For certain tasks the ChatGPT is already outperforming humans (eg some coding tasks, organizing rough notes in to a coherent structure). It's underperforming on internal consistency of answers and general knowledge. But I can't imagine those things won't be fixed in six years.
One thing I don't understand: if Matthew is right, why would he pick the 6 latest midterms from ~2028? If he's right, professors might be forced to change their assignments and midterms by that point. I think you should the 6 latest midterms from today, not from 6 years from now.

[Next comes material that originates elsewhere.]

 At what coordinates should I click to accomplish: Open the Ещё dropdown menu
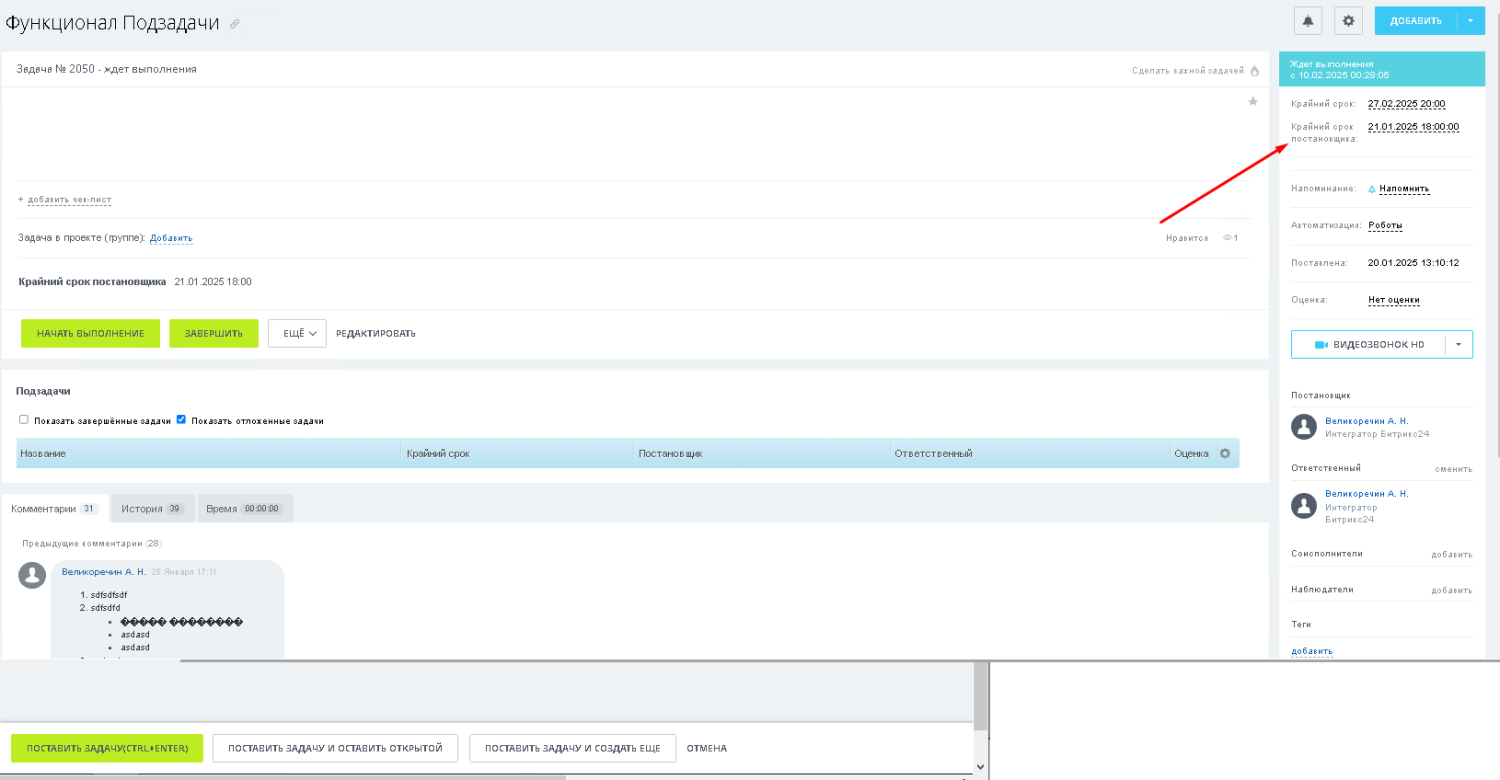click(x=297, y=333)
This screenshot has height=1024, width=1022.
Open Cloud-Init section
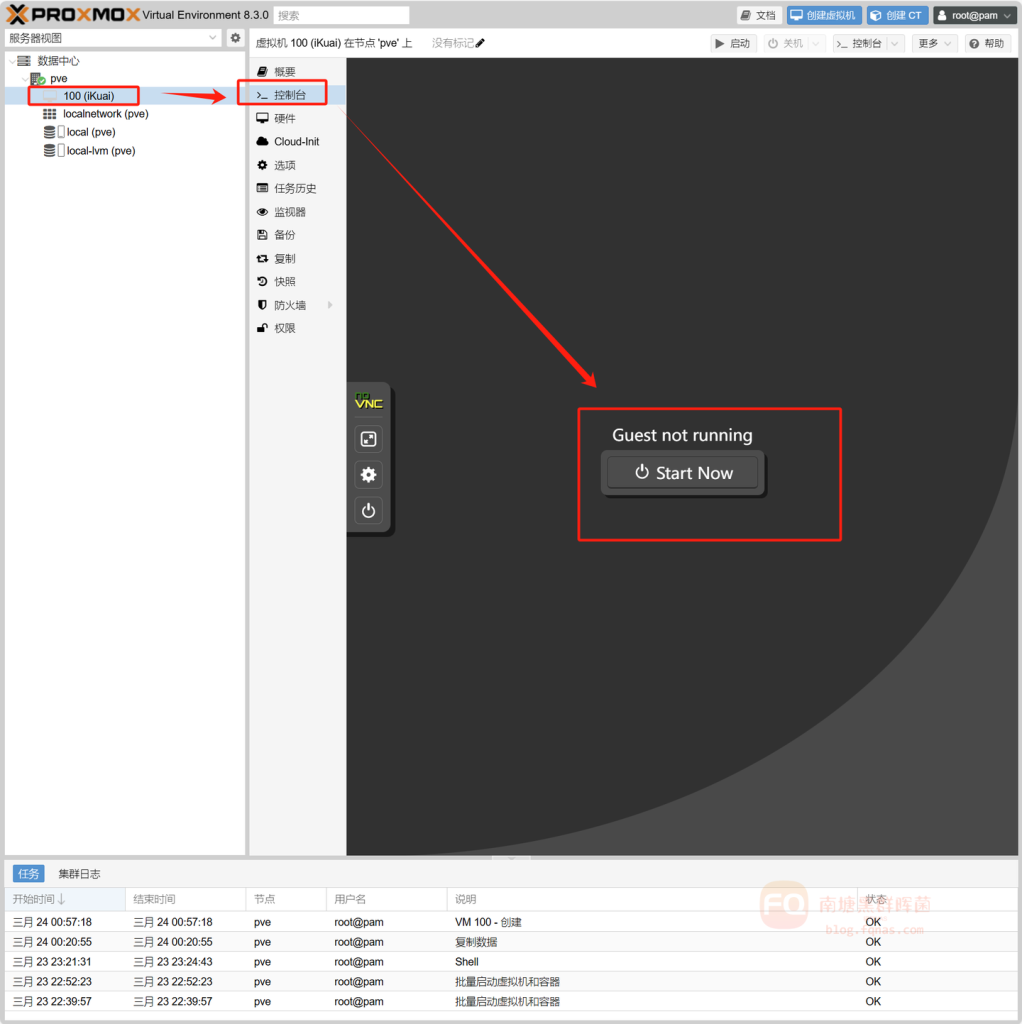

Additionally, by allowing "any AI selected by Matthew" does that mean you'd allow Matthew to train an AI on your class lectures and midterms? Because if so, there's a chance ChatGPT could pass right now with the right training.
You miss 100% of the moonshots you don't take - that's the problem with the base rate argument
That said, I think you're correct when it comes to Generative AI
I think ChatGPT was a PR stunt for potentially more valuable but far less flashy use cases, such as B2B automation, data aggregation, the workplace etc.
There is a reason that Microsoft is the biggest investor in OpenAI
My prediction: By 2029, it will be common knowledge that AI aces college exams, in general.
However, Bryan's exams are idiosyncratic enough that the AI might not quite hit this high grading bar, due to being trained on conventional economics textbooks (Krugman etc.) So I think Bryan will win the bet. The AI would need to be trained on his lecture transcripts to avoid this issue.
"2. Bryan will then grade the AI's work, as if it were one of his students"
How will you know you'll be fair? Will you accept the 6 manuscripts shuffled in between your students and grade anonymously?
Great bet! I've posted this elsewhere, but you (and other commenters) may be interested in seeing a working data scientist's opinion about ChatGPT that I wrote about a month ago, wherein I more-or-less agree with the sentiment of "grossly overpromising and underdelivering:" https://ipsherman.substack.com/p/an-opinion-about-ai-chatgpt-and-more
Unrelatedly, in 2021 I did a post on how much to worry about COVID for kids. I wouldn't usually comment at all, let alone about something unrelated, but in this post I refer to Kahneman’s maxim as well (using the same terminology!): https://ipsherman.wordpress.com/2021/09/11/why-i-dont-make-my-kids-wear-masks/ <- I was (at least partially) inspired to write this and a previous post by your questions about how much worse was COVID than the normal flu.
Thank you Professor Caplan for your years of insightful, prolific, social-desirability-bias-eschewing blogging!